Given entries Start Marker
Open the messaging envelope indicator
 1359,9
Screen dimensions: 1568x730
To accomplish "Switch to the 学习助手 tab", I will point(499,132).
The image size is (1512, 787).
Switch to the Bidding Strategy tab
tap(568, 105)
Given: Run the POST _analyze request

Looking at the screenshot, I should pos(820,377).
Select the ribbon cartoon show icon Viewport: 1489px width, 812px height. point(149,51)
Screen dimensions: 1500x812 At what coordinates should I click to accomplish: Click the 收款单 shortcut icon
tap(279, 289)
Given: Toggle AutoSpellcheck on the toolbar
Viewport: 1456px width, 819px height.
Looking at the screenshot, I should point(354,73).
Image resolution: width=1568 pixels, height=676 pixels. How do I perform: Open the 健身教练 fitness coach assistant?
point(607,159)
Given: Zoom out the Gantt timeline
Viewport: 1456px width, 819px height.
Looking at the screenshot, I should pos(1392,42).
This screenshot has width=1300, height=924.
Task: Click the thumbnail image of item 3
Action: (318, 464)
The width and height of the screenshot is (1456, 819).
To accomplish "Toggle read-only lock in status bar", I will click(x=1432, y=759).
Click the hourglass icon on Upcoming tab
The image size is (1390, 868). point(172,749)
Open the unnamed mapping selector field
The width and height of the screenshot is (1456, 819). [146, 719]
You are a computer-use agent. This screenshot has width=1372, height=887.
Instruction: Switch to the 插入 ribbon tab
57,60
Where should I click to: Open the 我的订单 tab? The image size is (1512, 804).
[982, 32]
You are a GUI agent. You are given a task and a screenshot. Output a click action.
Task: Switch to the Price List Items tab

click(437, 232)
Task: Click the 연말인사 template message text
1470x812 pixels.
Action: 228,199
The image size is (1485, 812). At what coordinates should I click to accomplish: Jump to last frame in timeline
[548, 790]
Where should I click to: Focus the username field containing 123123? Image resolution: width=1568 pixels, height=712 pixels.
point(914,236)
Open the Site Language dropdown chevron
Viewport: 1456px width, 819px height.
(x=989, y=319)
Given entries End Marker
*What this task involves*: Look through the data above. Each line containing the word "Toggle" needs to be copied.

*Exercise result*:
Given: Toggle AutoSpellcheck on the toolbar
To accomplish "Toggle read-only lock in status bar", I will click(x=1432, y=759).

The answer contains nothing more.